*Objectives*:
A – In the article on email spoofing and phishing:
(i) According to the FBI's 2020 Internet Crime Report, how many victims did phishing have in 2020?
(ii) Which human vulnerabilities do scammers play on in spoofing attacks?
(iii) Phishing is the most common type of what?
B – Pick up the article on email spoofing and phishing after its last sentence and carry it on.

Email Spam, Spoofing and Phishing Protection

Protect your business against spoofing and phishing and help prevent the email messages you send from being marked as spam
Tips
November 16, 2022

According to the FBI’s 2020 Internet Crime Report, phishing was the most common cyber crime in 2020 with over 240,000 victims leading to a loss of over $50M. And the number of victims has more than doubled since 2019 and is almost ten times higher than in 2018.

What is spoofing, phishing?

Spoofing

Spoofing involves a cybercriminal masquerading as a trusted entity or device to get you to do something beneficial to the hacker and detrimental to you. Any time an online scammer disguises their identity as something else, it’s spoofing.

Spoofing can apply to a range of communication channels and can involve different levels of technical complexity. Spoofing attacks usually involve an element of social engineering, where scammers psychologically manipulate their victims by playing on human vulnerabilities such as fear, greed, or lack of technical knowledge.

Phishing

Phishing is the most common type of social engineering, which is a general term describing attempts to manipulate or trick computer users. Phishing is a type of cybersecurity attack where an attacker sends a fraudulent (e.g., spoofed, fake, or otherwise deceptive) message designed to trick a person into revealing sensitive information to the attacker or to deploy malicious software on the victim's infrastructure like ransomware. Phishing attacks have become increasingly sophisticated and often transparently mirror the site being targeted, allowing the attacker to observe everything while the victim is navigating the site, and transverse any additional security boundaries with the victim.

*Data block*:
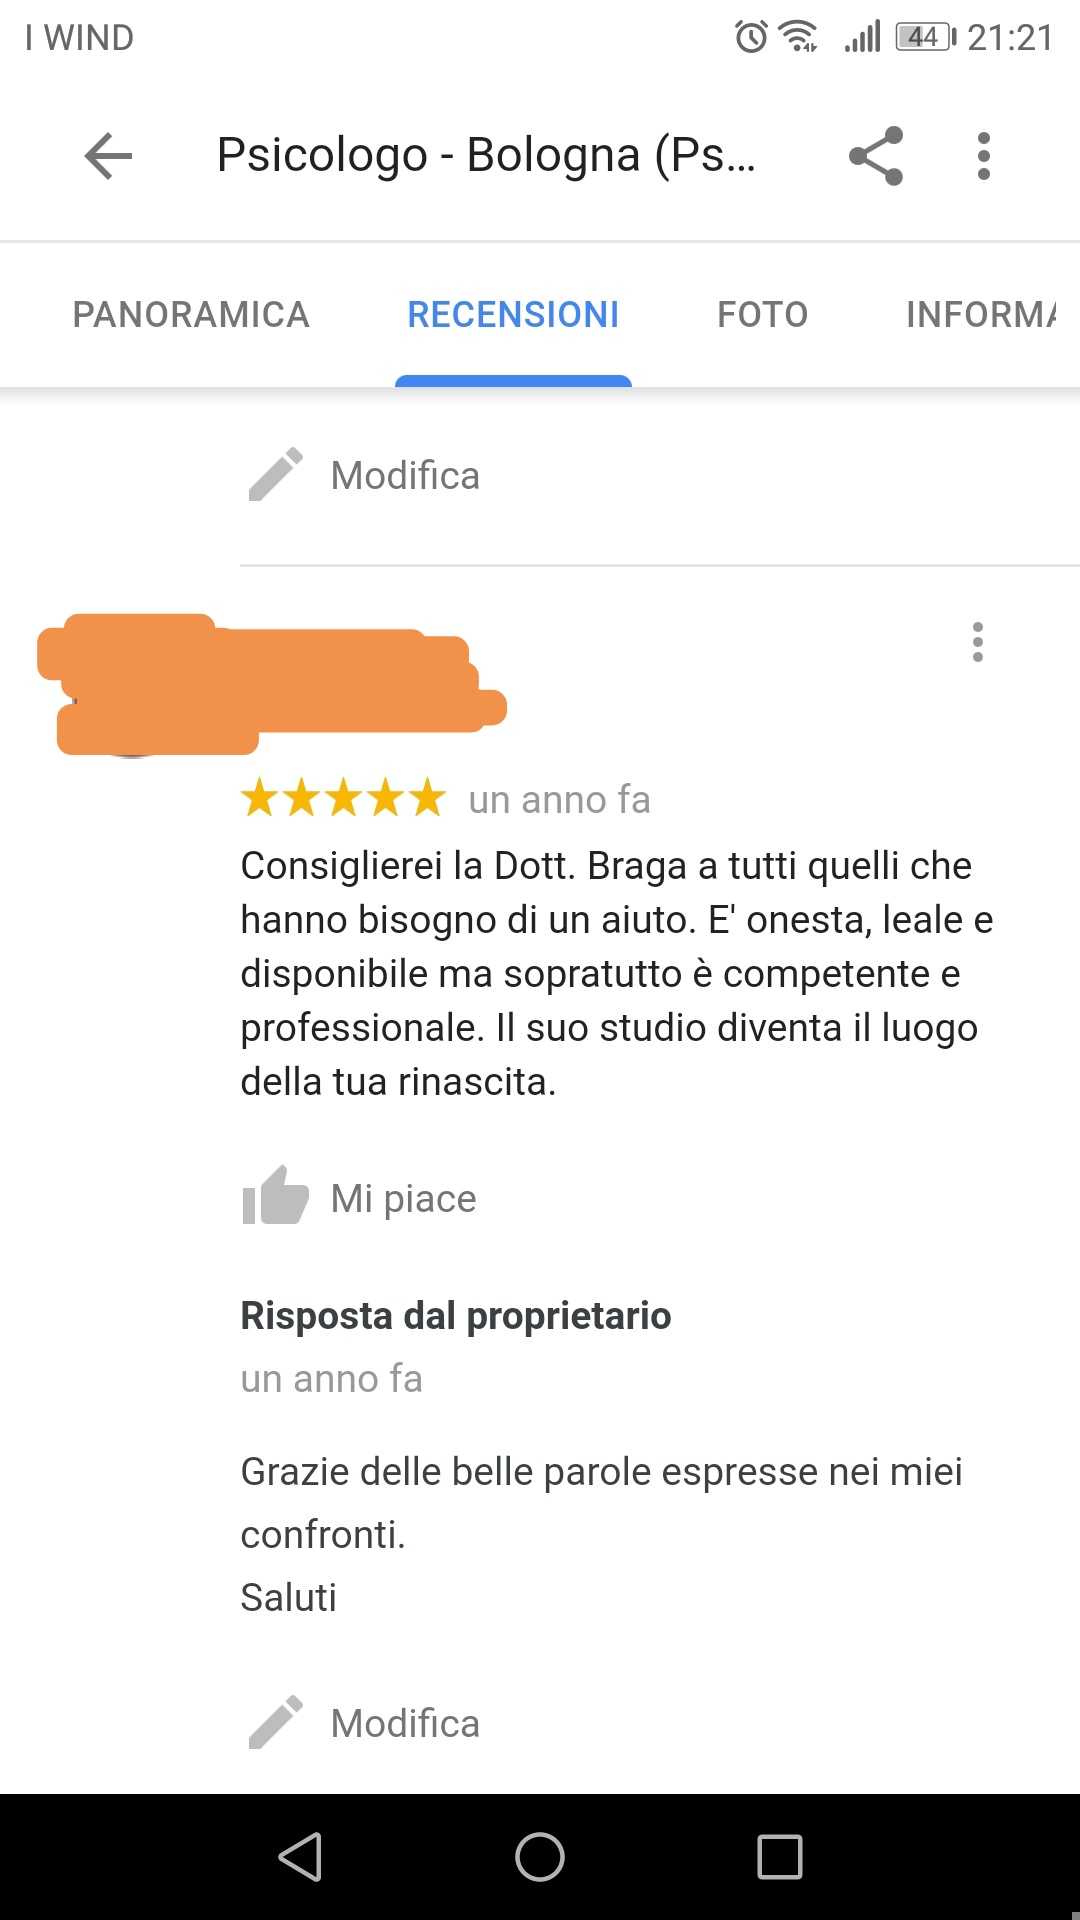Select the RECENSIONI tab
This screenshot has width=1080, height=1920.
coord(513,314)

*Exercise results*:
A –
(i) Over 240,000.
(ii) Fear, greed, or lack of technical knowledge.
(iii) Social engineering.

B –
How do I keep my emails out of the spam folder?

Because of increased spoofing and phishing many legitimate emails end up in the spam folder. Your emails may not reach your recipients' inboxes regularly if spam filters are blocking them. Here are some tips on keeping your emails out of the spam folder.

  1. Avoid spam triggers by checking the content of your emails ensuring they don't use excessive caps or exclamations, exclude unnecessary attachments, and have an unsubscribe link
  2. Get permission to send emails and ask that recipients whitelist your email
  3. Set up a Domain-based Message Authentication Reporting and Conformance (DMARC) DNS record to authenticate an email by aligning SPF and DKIM mechanisms. By having DMARC in place, domain owners can fight business email compromise, phishing and spoofing.

Need help securing your emails?

Get in touch with us today if you need help ensuring your emails stay out of the spam folder.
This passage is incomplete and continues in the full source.